Reparameterization invariant metric on the space of curves

TL;DR

This paper develops a reparameterization invariant Riemannian metric for open curves in manifolds using the SRVF framework, enabling better analysis of shape and trajectory data in curved spaces.

Contribution

It introduces a new Sobolev-type metric on the space of curves that accounts for origins and SRV representations, generalizing the SRVF framework to manifolds.

Findings

Defines a reparameterization invariant metric on the space of curves

Derives geodesic equations and exponential map for the new metric

Provides a theoretical framework for analyzing curves in general manifolds

Abstract

This paper focuses on the study of open curves in a manifold M, and proposes a reparameterization invariant metric on the space of such paths. We use the square root velocity function (SRVF) introduced by Srivastava et al. in [11] to define a reparameterization invariant metric on the space of immersions M' = Imm([0,1], M) by pullback of a metric on the tangent bundle TM' derived from the Sasaki metric. We observe that such a natural choice of Riemannian metric on TM' induces a first-order Sobolev metric on M' with an extra term involving the origins, and leads to a distance which takes into account the distance between the origins and the distance between the SRV representations of the curves. The geodesic equations for this metric are given, as well as an idea of how to compute the exponential map for observed trajectories in applications. This provides a generalized theoretical SRV framework for curves lying in a general manifold M .

#### Work request:
Reproduce the passage of the text on reparameterization invariant metrics for curves, starting with "This paper develops" and going on through "framework to manifolds.".

#### Data for analysis:
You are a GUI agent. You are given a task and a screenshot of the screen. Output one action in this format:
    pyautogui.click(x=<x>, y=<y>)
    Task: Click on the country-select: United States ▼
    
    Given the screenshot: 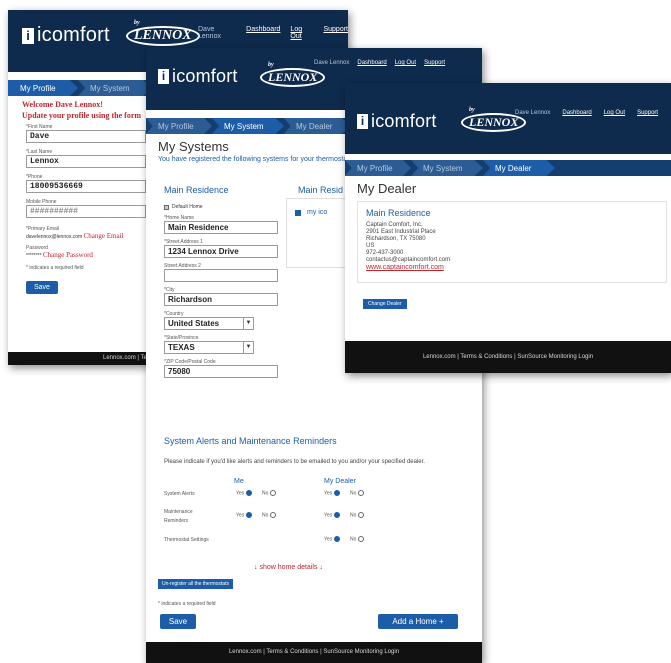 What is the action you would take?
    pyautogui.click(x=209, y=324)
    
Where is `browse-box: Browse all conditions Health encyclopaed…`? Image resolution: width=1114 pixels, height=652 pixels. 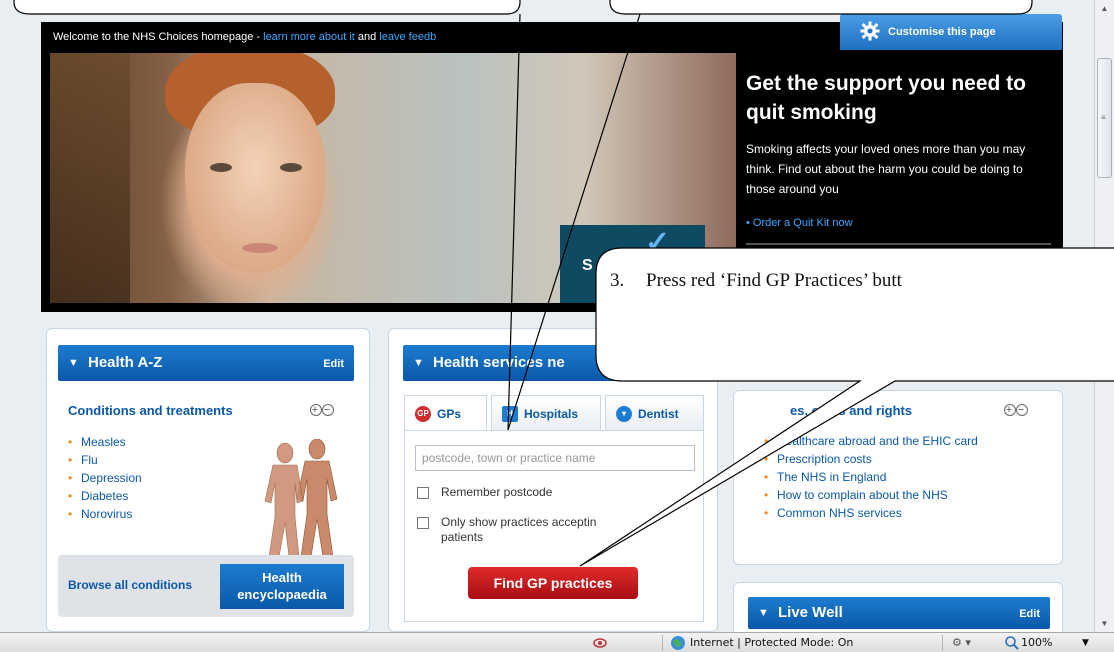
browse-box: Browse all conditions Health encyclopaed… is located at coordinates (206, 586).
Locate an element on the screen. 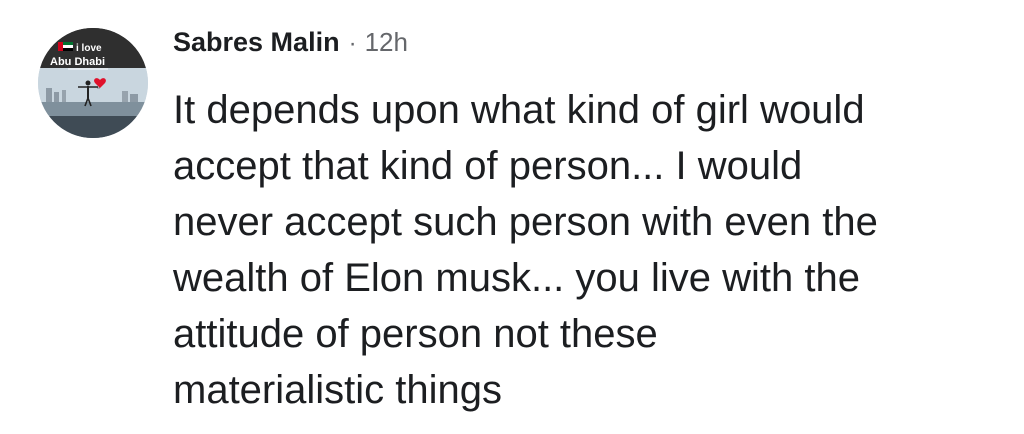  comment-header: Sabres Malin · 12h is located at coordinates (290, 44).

...

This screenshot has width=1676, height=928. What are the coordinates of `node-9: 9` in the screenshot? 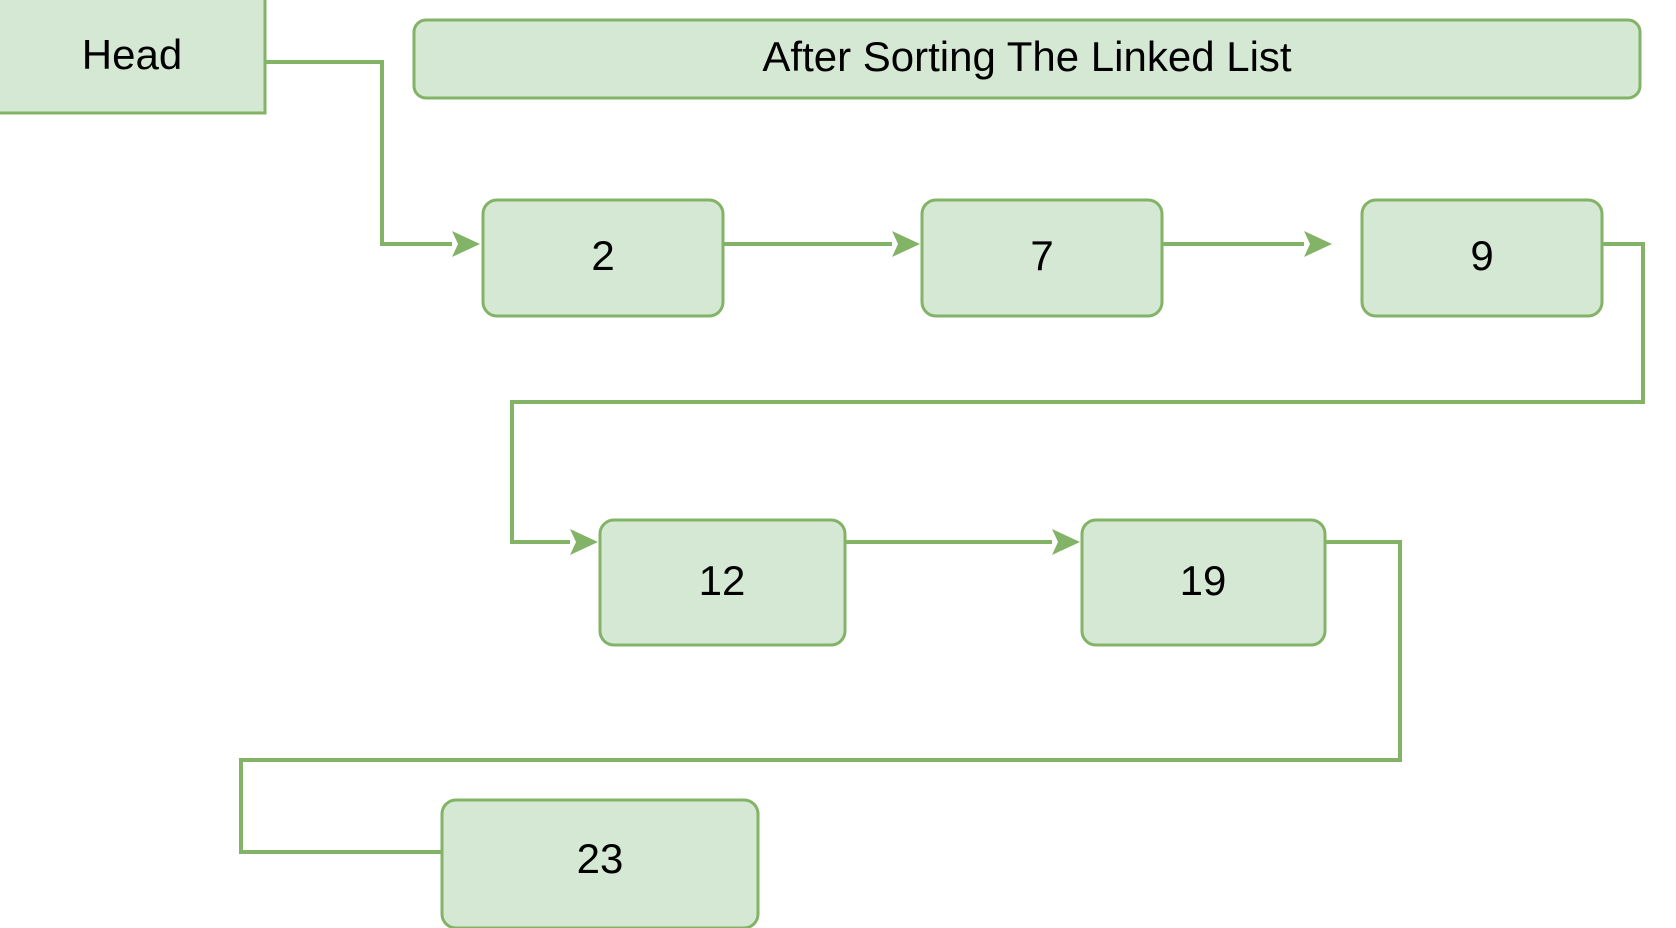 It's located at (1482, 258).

#### Task response:
This paper develops a reparameterization invariant Riemannian metric for open curves in manifolds using the SRVF framework, enabling better analysis of shape and trajectory data in curved spaces.

Contribution

It introduces a new Sobolev-type metric on the space of curves that accounts for origins and SRV representations, generalizing the SRVF framework to manifolds.